To better replicate what happens after a joint injury, the researchers used fibronectin fragments — molecules produced during tissue breakdown — rather than relying solely on traditional laboratory methods used to stimulate inflammation. This innovation allowed the team to create a model that closely resembles the biological environment inside the affected joint.

To support the study, Roy combined transcriptomics, a large-scale analysis of gene activity, with an advanced computational technique called differential clustering. This technique provides a way to find groups of genes that behave similarly when something changes, rather than just grouping together genes that generally look similar. Rather than examining individual genes separately, this approach allowed the researchers to identify coordinated changes across groups of genes, providing a broader view of how immune cells respond to ultrasound treatment.

“This allowed us to study not only which genes changed, but also how groups of genes changed their coordinated behavior in response to ultrasound stimulation,” says Roy.

Results showed that continuous low-intensity ultrasound reduced markers associated with inflammation while increasing markers associated with a more compensated M2-like macrophage state.

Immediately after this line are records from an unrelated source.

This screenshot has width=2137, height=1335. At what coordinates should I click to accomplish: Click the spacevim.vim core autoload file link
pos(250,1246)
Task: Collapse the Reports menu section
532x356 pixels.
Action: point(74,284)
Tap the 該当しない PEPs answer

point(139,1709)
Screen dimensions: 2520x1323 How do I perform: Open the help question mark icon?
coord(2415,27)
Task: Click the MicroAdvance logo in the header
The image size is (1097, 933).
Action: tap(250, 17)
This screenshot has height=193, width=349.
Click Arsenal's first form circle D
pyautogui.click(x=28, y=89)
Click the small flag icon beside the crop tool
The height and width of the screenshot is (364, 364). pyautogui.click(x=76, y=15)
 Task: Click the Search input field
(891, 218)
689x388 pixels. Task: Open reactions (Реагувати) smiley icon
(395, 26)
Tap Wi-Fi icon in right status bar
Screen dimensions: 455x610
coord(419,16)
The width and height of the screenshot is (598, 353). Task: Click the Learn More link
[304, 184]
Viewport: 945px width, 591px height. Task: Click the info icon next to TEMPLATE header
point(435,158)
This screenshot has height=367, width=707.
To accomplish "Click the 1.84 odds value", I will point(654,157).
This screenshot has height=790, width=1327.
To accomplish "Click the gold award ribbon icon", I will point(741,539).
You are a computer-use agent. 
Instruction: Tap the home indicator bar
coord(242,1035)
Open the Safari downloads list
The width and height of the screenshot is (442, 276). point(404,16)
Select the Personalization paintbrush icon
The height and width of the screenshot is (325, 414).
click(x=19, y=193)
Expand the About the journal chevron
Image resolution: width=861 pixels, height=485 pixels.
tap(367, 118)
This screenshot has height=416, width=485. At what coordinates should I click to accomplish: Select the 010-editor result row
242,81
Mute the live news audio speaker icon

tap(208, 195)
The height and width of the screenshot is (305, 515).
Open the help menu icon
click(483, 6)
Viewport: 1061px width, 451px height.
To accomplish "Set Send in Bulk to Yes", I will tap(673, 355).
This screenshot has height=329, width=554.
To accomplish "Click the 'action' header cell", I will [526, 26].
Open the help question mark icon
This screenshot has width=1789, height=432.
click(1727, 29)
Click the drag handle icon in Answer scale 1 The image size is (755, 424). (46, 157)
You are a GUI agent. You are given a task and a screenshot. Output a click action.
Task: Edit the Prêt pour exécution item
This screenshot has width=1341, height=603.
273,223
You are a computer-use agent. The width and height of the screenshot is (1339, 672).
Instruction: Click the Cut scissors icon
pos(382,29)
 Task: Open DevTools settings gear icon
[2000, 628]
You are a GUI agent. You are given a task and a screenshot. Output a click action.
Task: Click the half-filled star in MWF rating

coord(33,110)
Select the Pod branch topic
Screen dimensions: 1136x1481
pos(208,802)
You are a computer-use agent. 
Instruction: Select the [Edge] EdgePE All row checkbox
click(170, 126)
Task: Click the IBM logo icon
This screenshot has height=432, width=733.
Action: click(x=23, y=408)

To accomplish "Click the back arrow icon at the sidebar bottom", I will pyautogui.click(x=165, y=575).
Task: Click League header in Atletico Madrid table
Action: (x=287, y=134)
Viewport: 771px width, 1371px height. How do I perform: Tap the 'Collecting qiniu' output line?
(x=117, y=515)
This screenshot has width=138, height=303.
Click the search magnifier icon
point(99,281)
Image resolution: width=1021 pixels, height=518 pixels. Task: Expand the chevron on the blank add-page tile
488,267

While the work is still in the laboratory research phase, the results highlight the potential of non-pharmacological and non-surgical techniques to influence immune behavior and support recovery after infection. The researchers believe this approach could ultimately complement future treatments aimed at slowing the progression of osteoarthritis and improving healing after joint trauma.

“Next steps will include validating these findings in animal models of post-traumatic osteoarthritis and studying how ultrasound-based modulation affects long-term tissue repair in cases of joint injury,” Subramanian says.